Roggenbuck, who pointed out he is a Dakota Wesleyan University graduate, said the Power Program can provide fun, games and exercise for kids and adults.
“We’re not a cookie-cutter program, we’re not a one-size-fits-all type of program,” he said.
Roggenbuck said it is a “ground-based” program, which means it can be mobile and be run at schools and other sites. While it uses treadmills and other devices, the primary process is to have athletes in ground-level training.
He said the staff is educated and certified, and will work with the same people every time. That’s a philosophy that the Rec Center shares, and something both believe in, Roggenbuck said.

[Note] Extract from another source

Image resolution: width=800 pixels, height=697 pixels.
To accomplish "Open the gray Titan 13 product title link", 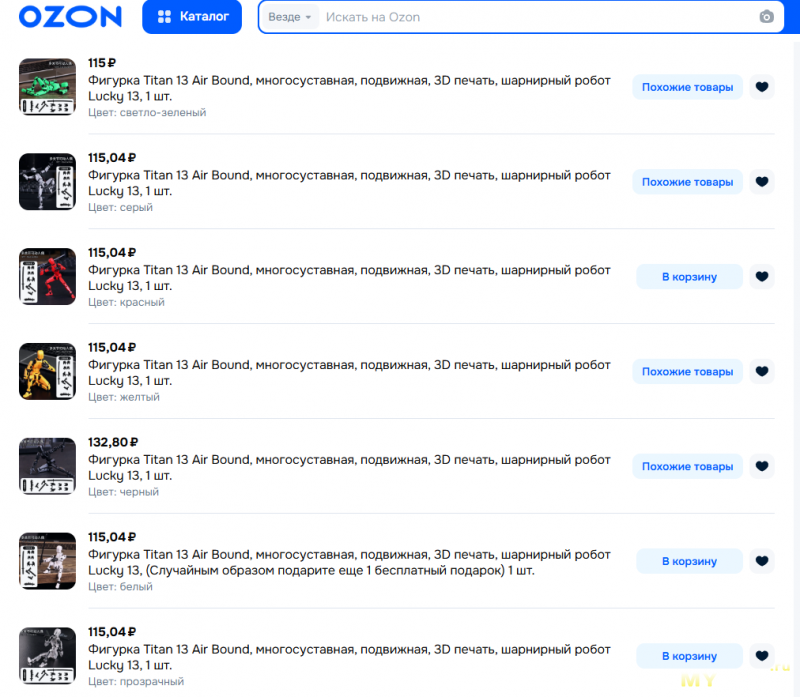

The program tailors its activities for the talents and fitness level of athletes, he said. It also focuses on strength and stability to decrease the risk of injuries.
Both health-care providers pledged to make sports camps available, and said they have ties to professional athletes. While Avera offered a detailed written proposal, Sanford’s was a PowerPoint presentation. The committee said it will ask Sanford for a written proposal before making a decision.
After the presentations Tuesday night, the board and Parks, Recreation and Forestry Department employees kicked the issue around for more than 30 minutes before deciding to table it.
Rec Center Director Rob Marchand said he was interested in Sanford’s Power Program, which is “ground-based” training meant to simulate the conditions athletes face in their particular sport. He said that’s distinct from Avera, which has long offered an Acceleration program.
“I feel like an idiot,” Marchand said. “I thought we had a gentleman’s agreement.”
Board member Tim Moon said he was ready to agree to work with Sanford, and Denise Werner, the board’s secretary-treasurer, and a registered nurse, said she preferred Sanford both as a person and a medical professional.
Board Vice President John Cersosimo, who chaired the meeting, said he wanted to learn more about the offers before deciding.
But other board members said this decision was about more than a Rec Center program. This was the latest chapter in a statewide competition between Sanford and Avera, they said.
Moon said it was wrong to discuss the issue without acknowledging “the elephant in the room.”
“It’s bigger than a program decision,” Tupper said. “Fortunately or unfortunately.”
“Fortunately and unfortunately,” Werner said.
When the board made its original decision two months ago, the Rec Center would have agreed to a one-year commitment, with the option of a second year with any desired changes. Sanford would train Thomas Gulledge, the Rec Center’s fitness coordinator, to run its program, and subsidize his pay when he is teaching the program, an offer that Clark said Avera would match.
The board is scheduled to make its decision at its April meeting.